Breeding of fetuses carrying the mutation for analysis.
Female mice heterozygous for the mutation and negative for the Cre allele, obtained from mating male chimeras with Cre/0 females (see above), were mated with males homozygous for the Mus musculus castaneus form of distal chromosome 7 as derived from strain CAST/Ei (CS; The Jackson Laboratory, Bar Harbor, Maine). These males were of strain FVB/NJ.CAST/Ei(N7). The use of this mating, and its reciprocal, allowed for allele-specific analysis of expression and methylation. The wild-type allele (+) was derived from strain CS, while the mutant allele (−) was derived from strain 129SI/ImJ (129). Hereafter, heterozygous fetuses maternally and paternally inheriting the mutation are designated −(M)/+ and +/−(P), respectively, except where indicated otherwise.
Gene expression.
Northern blot assays were performed as described elsewhere (23, 37). A 10-μg aliquot of total RNA was loaded per lane. Allele-specific expression was determined using reverse transcription-PCR single-nucleotide primer extension assays as described previously (40, 41). Each assay relies on a single known sequence difference between allelic RNAs. Assays were conducted on the same samples used in Northern blotting. Each sample represented an individual embryo.
DNA methylation in somatic cells.
Southern blotting was performed as described elsewhere (37). For DNA methylation analysis of the H19/Igf2 ICR, DNA was digested with BglII to release the ICR and then with SacI to differentiate between alleles. Digestion with the methylation-sensitive HpaII enzyme was used to test for methylation, while digestion with the methylation-insensitive isoschisomer MspI was used to show the fragment sizes expected in unmethylated DNA. The filter was hybridized to the 2.4-kb ICR BglII fragment (probe a). For methylation around the G-rich repeat element, the DNA was digested with SacI to differentiate between alleles and with HhaI to test for methylation. The P3Q3 PCR fragment was used as probe (P3, 5′-GGTGGGGTTGTATAGCGTGGGTTAT-3′; Q3, 5′-CCCACATCACCCTTGCTATACTCCC-3′) (probe b).
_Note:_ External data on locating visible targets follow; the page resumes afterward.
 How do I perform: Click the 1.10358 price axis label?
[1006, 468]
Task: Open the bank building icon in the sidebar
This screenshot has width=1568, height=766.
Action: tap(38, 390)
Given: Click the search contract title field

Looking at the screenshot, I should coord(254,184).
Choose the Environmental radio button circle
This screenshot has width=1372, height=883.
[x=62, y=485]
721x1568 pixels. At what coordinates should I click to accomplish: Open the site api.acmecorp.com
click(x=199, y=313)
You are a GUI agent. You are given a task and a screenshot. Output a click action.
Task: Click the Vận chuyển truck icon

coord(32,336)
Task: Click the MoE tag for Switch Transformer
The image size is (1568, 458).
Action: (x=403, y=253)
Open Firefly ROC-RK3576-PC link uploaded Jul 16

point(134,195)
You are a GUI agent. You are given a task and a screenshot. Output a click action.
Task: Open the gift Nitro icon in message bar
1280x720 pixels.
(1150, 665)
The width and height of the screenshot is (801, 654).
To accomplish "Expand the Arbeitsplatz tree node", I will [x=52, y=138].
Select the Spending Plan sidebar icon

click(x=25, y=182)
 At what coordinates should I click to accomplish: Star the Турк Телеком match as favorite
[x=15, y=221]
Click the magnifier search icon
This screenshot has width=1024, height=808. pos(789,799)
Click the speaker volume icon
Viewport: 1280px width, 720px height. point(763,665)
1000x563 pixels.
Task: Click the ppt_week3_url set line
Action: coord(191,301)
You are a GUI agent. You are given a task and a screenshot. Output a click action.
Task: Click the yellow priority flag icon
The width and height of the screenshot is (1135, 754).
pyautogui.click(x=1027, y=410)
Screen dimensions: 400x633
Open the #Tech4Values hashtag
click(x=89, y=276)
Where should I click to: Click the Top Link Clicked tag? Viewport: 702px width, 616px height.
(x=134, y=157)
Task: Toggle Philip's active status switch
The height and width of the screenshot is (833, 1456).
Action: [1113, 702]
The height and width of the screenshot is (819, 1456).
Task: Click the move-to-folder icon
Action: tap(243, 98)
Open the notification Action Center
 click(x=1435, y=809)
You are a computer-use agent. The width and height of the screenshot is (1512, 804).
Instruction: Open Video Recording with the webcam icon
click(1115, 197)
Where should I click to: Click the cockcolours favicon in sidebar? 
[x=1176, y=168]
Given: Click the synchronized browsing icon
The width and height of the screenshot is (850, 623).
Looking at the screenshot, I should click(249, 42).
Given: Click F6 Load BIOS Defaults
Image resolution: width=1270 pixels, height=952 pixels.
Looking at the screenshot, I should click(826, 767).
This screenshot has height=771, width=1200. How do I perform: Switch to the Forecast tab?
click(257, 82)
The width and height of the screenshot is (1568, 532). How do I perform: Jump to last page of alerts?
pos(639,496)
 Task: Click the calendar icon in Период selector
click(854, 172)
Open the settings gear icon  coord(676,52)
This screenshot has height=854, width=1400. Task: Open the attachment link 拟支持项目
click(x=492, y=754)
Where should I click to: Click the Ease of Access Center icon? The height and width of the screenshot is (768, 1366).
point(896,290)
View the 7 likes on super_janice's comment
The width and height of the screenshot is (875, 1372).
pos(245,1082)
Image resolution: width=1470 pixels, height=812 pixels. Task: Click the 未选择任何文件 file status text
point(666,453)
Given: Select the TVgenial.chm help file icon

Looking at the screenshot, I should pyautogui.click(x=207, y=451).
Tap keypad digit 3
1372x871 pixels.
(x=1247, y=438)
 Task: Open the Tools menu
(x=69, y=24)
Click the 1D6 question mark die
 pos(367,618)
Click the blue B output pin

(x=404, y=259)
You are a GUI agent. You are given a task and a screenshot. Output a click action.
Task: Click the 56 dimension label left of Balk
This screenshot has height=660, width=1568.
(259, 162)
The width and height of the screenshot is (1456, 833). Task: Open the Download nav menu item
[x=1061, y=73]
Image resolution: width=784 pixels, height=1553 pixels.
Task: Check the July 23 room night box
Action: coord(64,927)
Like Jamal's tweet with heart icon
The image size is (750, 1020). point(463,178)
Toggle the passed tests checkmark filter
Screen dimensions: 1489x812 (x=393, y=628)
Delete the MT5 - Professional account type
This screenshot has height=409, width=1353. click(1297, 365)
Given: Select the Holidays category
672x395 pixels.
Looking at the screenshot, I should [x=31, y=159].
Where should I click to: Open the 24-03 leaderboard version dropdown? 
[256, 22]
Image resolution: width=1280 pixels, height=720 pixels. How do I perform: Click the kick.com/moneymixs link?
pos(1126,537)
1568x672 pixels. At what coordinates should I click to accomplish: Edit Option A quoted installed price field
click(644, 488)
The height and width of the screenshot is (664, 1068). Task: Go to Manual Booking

To visualize methylation changes localized to the promoter, PvuII restriction was used to release the DNA fragments and K3L3 and M3N3 PCR fragments combined (probe c) were used as probe (K3, 5′-GTATGAGACCCATGCCCTCAAATTCC-3′; L3, 5′-GCCTCACCCCACACCCGCA-3′; M3, 5′-TTTGGAGAATTTCAGGACGGGTGCG-3′; N3, 5′-ACCCCACGACTCTCCTCCAGCTCTC-3′. PvuII restriction was used to release the DNA fragments, and an EcoRI-SalI fragment (probe d) was used for DNA methylation analysis at the body of the H19 gene.
DNA methylation of the ICR in germ cells. (i) Perinatal germ cells.
Female mice of the homozygous transgenic line, which express the enhanced green fluorescent protein reporter gene specifically in germ cells (39), were mated to males homozygous for the mutant ICR (−/−). From the resulting female and male 17.5-dpc fetuses, germ cells were purified by flow cytometry as described previously (39) using a MoFlo flow cytometer (Cytomation, Fort Collins, Colo.). Bisulfite sequencing was performed on cells embedded into agarose beads (25). DNA from 20,000 and 25,000 cells was amplified using primers described earlier (45). One PCR was performed on DNA from each of two conversion reactions. The products were isolated and subcloned into the pCR2.1-TOPO vector (Invitrogen), and individual clones were sequenced.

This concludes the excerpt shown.